STATUS QUO ANNOUNCE QUO’ING IN – THE BEST OF THE NOUGHTIES
Last week Status Quo announced the release of ‘Quo’ing In – The Best Of The Noughties’ – an era spanning compilation taking in their greatest hits from the band’s output thus far in the new millennium, which includes 5 Top Ten studio albums, and many fan favourites.
Along with this new album comes the release of the first digital single ‘Caroline’, one of the band’s biggest hits ever; a brand-new studio version recorded in 2022. The collection will be released on earMUSIC on 16 September 2022 on various formats: 2CD Jewelcase, Limited Edition 3CD Deluxe Digipak (featuring a bonus disc with previously unreleased live material) plus Digital. Details on further set of collector’s issue Vinyl variant editions are to be announced soon.
As well as all of the key tracks from this important era of the band’s career, the collection includes brand new and never before available 2022 studio versions of the classics ‘Rockin‘ All Over The World’, ‘Paper Plane’ and ‘Caroline’ plus brand new 2022 ‘Out Out Quoin’ Remixes’ of live favourites ‘Backbone’ and ‘Liberty Lane’.
Kicking off with tracks from 2002’s ‘Heavy Traffic’, which was the first ‘proper’ album of the Noughties [following the covers set Famous In The Last Century’], this set also draws from ‘The Party Ain’t Over Yet’ [2005], ‘In Search Of The Fourth Chord’ [2007], ‘Quid Pro Quo’ [2011], ‘Bula Quo!’ [2013], ‘Aquostic: Stripped Bare’ [2014], ‘Acoustic II: That’s A Fact’ [2016] and 2019’s ‘Backbone’, plus a few other gems from along the way, including tracks with Brian May and the Beach Boys.
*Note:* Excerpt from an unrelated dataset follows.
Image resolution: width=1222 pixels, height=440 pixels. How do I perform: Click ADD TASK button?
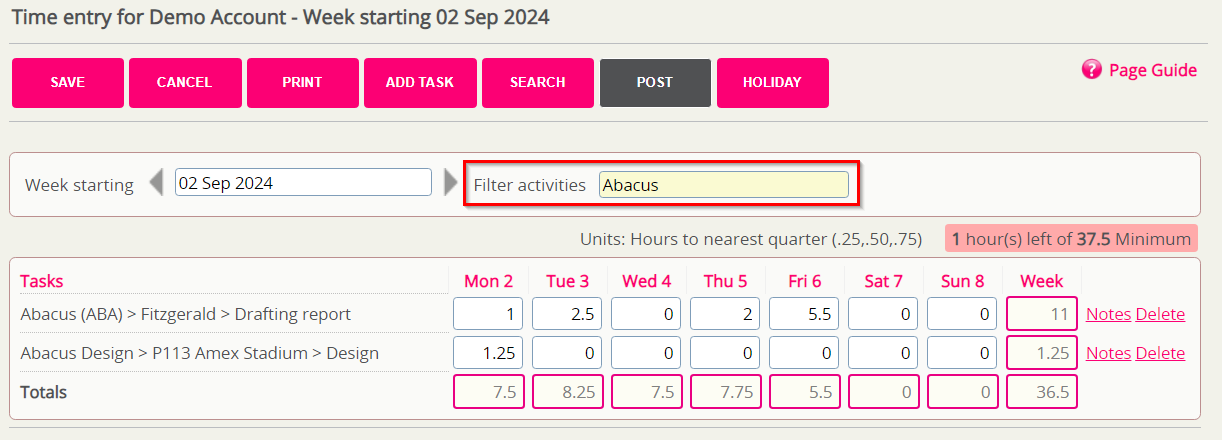[x=420, y=82]
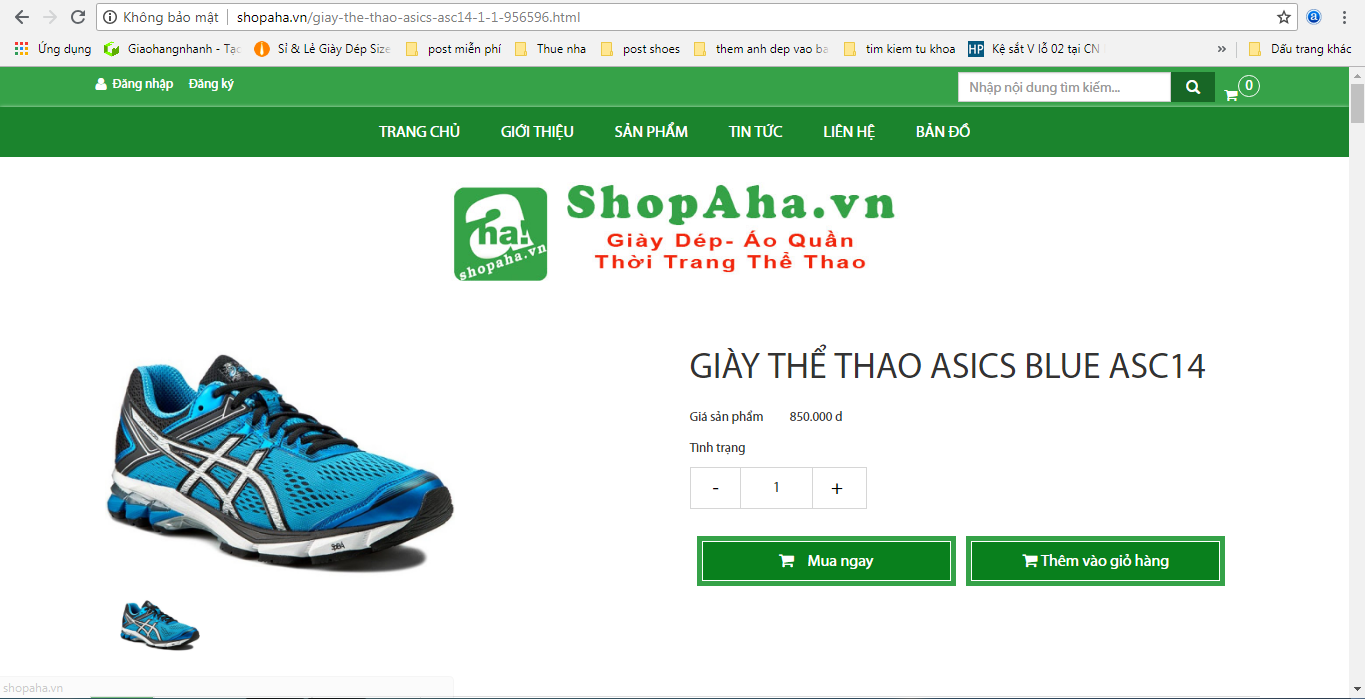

Francis Rossi said of the album, “Coming into the Noughties we were under pressure. Struggling to maintain our place at the top table and, in a way, weighed down by what had gone before. This was a time of change and the band that recorded ‘Heavy Traffic’ is different to the one that laid down ‘Backbone’ but what did not change was the passion, energy and desire to build on what had gone before. The fact that so many of the songs fitted into the live sets along the way is testimony to their strength. Anyone who knows me will be aware that I don’t deal in nostalgia, but I do think that what Status Quo achieved during this twenty year period – in the face of challenges that none of us could have predicted we’d have to deal with – is worth celebrating”.
‘Quo’ing In – The Best Of The Noughties’ is the sound of a band rediscovering their mojo and is shot through with a sense of fun and that irresistible Quo gang mentality. Many of these tracks can be heard live on the band’s ‘Out Out Quo’ing’ Tour from September until December.